▶ **Directions for this task**
Every record must be restated exactly. Drop the images.

= Beginning of Section =

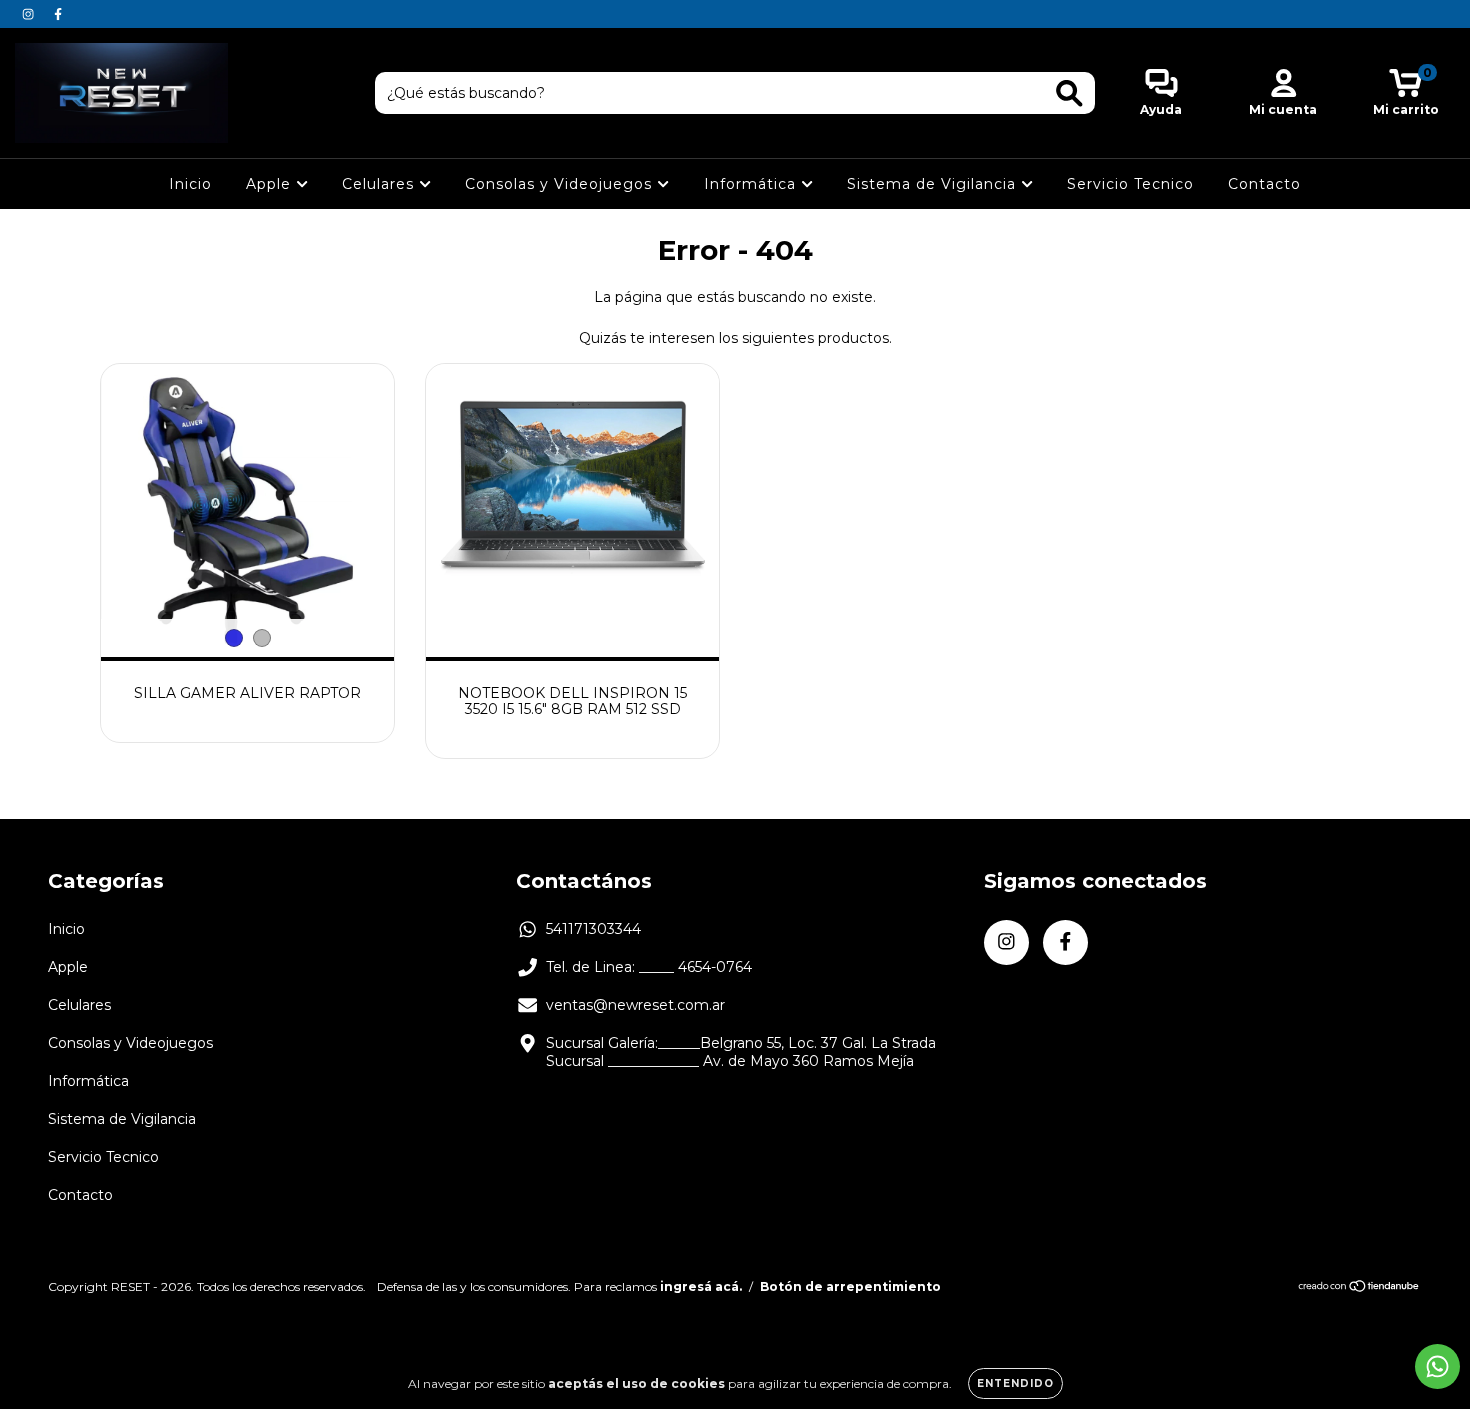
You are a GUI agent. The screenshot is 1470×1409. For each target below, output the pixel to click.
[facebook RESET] (58, 14)
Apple (271, 184)
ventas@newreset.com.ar (635, 1005)
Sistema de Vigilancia (934, 184)
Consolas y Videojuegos (561, 184)
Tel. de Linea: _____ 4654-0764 (649, 967)
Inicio (190, 184)
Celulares (380, 184)
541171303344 (593, 929)
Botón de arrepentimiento (850, 1286)
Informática (752, 184)
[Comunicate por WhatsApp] (1437, 1366)
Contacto (1264, 184)
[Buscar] (1069, 93)
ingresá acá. (701, 1286)
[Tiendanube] (1359, 1287)
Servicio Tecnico (1130, 184)
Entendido (1015, 1383)
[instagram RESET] (30, 14)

= End of Section =

▶ **Task answer**
You are a GUI agent. The screenshot is 1470×1409. For each target below, output the pixel to click.
[facebook RESET] (58, 14)
Apple (271, 184)
ventas@newreset.com.ar (635, 1005)
Sistema de Vigilancia (934, 184)
Consolas y Videojuegos (561, 184)
Tel. de Linea: _____ 4654-0764 (649, 967)
Inicio (190, 184)
Celulares (380, 184)
541171303344 (593, 929)
Botón de arrepentimiento (850, 1286)
Informática (752, 184)
[Comunicate por WhatsApp] (1437, 1366)
Contacto (1264, 184)
[Buscar] (1069, 93)
ingresá acá. (701, 1286)
[Tiendanube] (1359, 1287)
Servicio Tecnico (1130, 184)
Entendido (1015, 1383)
[instagram RESET] (30, 14)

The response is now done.